# Hate Speech Sentiment Analysis of Twitter Data

This notebook is my attempt at following the tutorial by Prateek Joshi on [Comprehensive Hands on Guide to Twitter Sentiment Analysis with dataset and code
](https://www.analyticsvidhya.com/blog/2018/07/hands-on-sentiment-analysis-dataset-python/).

- Test and train data is gotten from [here](https://www.kaggle.com/datasets/dv1453/twitter-sentiment-analysis-analytics-vidya?resource=download)

In [10]:
import re
import pandas as pd
import numpy as np
import matplotlib.pyplot as plt
import seaborn as sns
import string
import nltk
import warnings

warnings.filterwarnings("ignore", category=DeprecationWarning)
%matplotlib inline
train  = pd.read_csv('./data/train_tweets.csv')
test = pd.read_csv('./data/test_tweets.csv')

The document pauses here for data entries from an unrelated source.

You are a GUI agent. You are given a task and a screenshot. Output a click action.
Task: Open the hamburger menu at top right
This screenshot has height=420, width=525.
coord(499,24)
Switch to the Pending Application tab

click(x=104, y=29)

- We read the train and test data and store in `train` and `test` respectively.

- `%matplotlib inline` above is to embed Matplotlib plots directly within your notebook output cells. This means that instead of plots appearing in separate windows, they are displayed below the code that generated them.

- Next, let us view the first 5 rows of the train data using `train.head()`

In [11]:
train.head()

Unnamed: 0,id,label,tweet
0,1,0,@user when a father is dysfunctional and is s...
1,2,0,@user @user thanks for #lyft credit i can't us...
2,3,0,bihday your majesty
3,4,0,#model i love u take with u all the time in ...
4,5,0,factsguide: society now #motivation


## Data Cleansing

We'll now proceed to do some data cleansing.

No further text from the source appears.